* **EXERCISE AIM**
Copy out each of the lines below word for word, without changing anything.

* **PROVIDED DATA**
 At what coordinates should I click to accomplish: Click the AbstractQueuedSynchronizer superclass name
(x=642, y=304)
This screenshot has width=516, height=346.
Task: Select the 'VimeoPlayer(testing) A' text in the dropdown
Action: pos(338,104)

* **REPLY TO THE EXERCISE**
 At what coordinates should I click to accomplish: Click the AbstractQueuedSynchronizer superclass name
(x=642, y=304)
This screenshot has width=516, height=346.
Task: Select the 'VimeoPlayer(testing) A' text in the dropdown
Action: pos(338,104)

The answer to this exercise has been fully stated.